Наташа немедленно начала фантазировать:
— Это, наверное, тот самый ёж, которого мы тогда выручили.
— Не вы, а мы с Васей, —ревниво поправил её Николай.
— Это все равно. Вы тоже наши.
— Того ежа давно в живых нет, — сказал Вася. — Мы когда его нашли? Когда маленькие были.
— Ну, мы и сейчас не особенно большие. — Наташа не без ехидства смерила взглядом некрупного Васю и снова занялась ежом.
— А если его за нос потрогать — он не укусит?
— Ежи не кусаются, — снисходительно объяснил Николай.
— Не скажи, Коля, —поправил его Пал Палыч. —Ёж умеет за себя постоять. И зверёк он очень коварный. Тяпнет за ногу — не возрадуешься.
— Ой! Давайте лучше уйдём, — дурашливо встревожилась Наташа. — Ещё и в самом деле проснётся и тяпнет.
— Нет, Наташа, теперь он до полного весеннего тепла залёг. Ежи — неженки, холода не терпят. Но тревожить его, конечно, не надо.
Мы отошли от ежиного логова, а Пал Палыч, запоминая место, заметил с удивлением:
— Он ведь именно с южной стороны себе поддубное зимовье выбрал. И кто его научил?! А вот гляди ж ты, безошибочно определил, где юг, где север.

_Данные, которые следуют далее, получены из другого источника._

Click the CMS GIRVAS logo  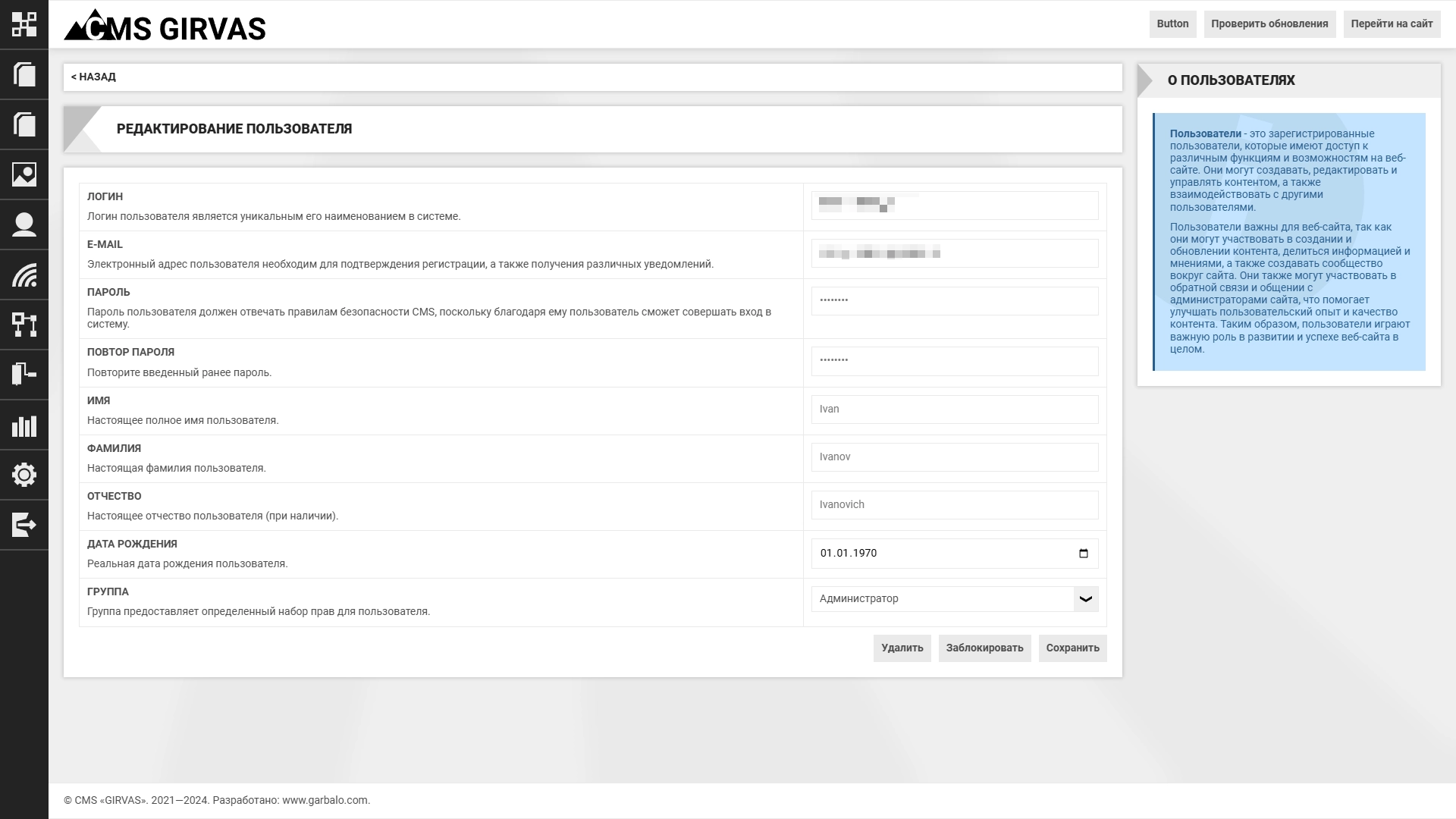[165, 26]
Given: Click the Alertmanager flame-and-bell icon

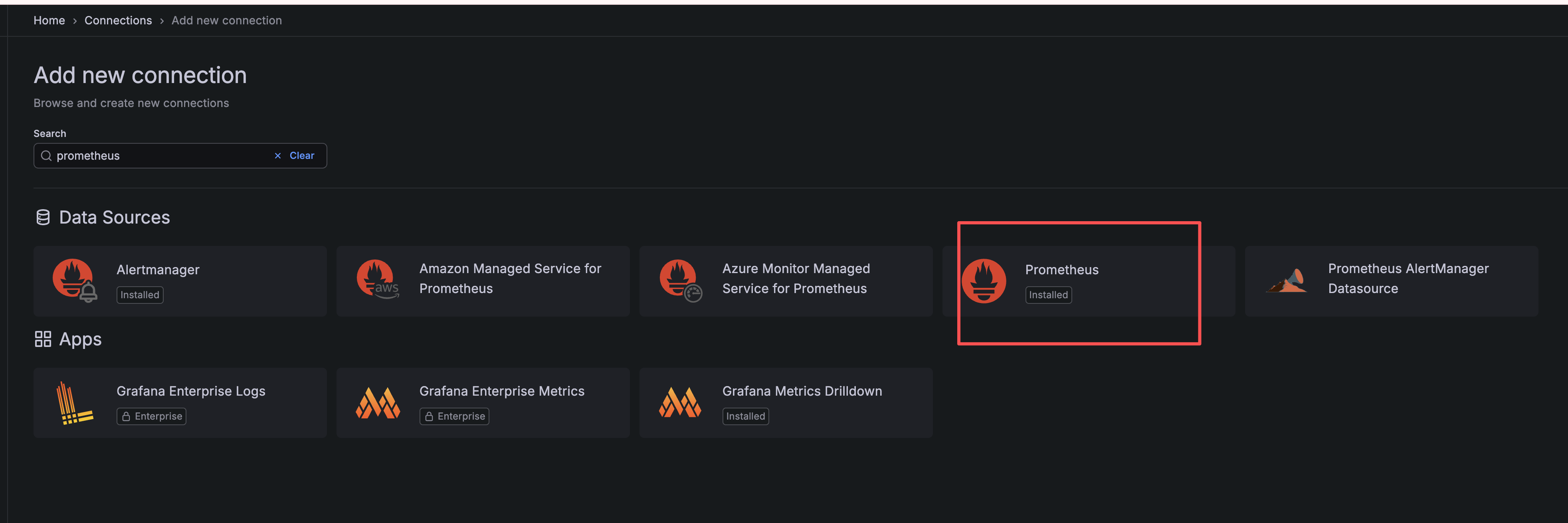Looking at the screenshot, I should [x=74, y=280].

Зимой мы часто бегали в дубраву на лыжах; Жучка от нас не отставала. И непременно сворачивала к небольшому снежному бугорку с южной стороны старого дуба, где под тёплым снежным одеялом спал наш ёж. Собака виляла хвостом и с надеждой посматривала на нас, как бы спрашивая: «Может, разроем? Добудем ежа из?под снега?». Но Пал Палыч говорил строго и непререкаемо:
— Ежа не трогать!
И Жучка, задрав хвост, кидалась облаивать чернохвостую, белобокую сороку, которая независимо покачивалась на гибкой ветке, не обращая никакого внимания на суматошную собачку.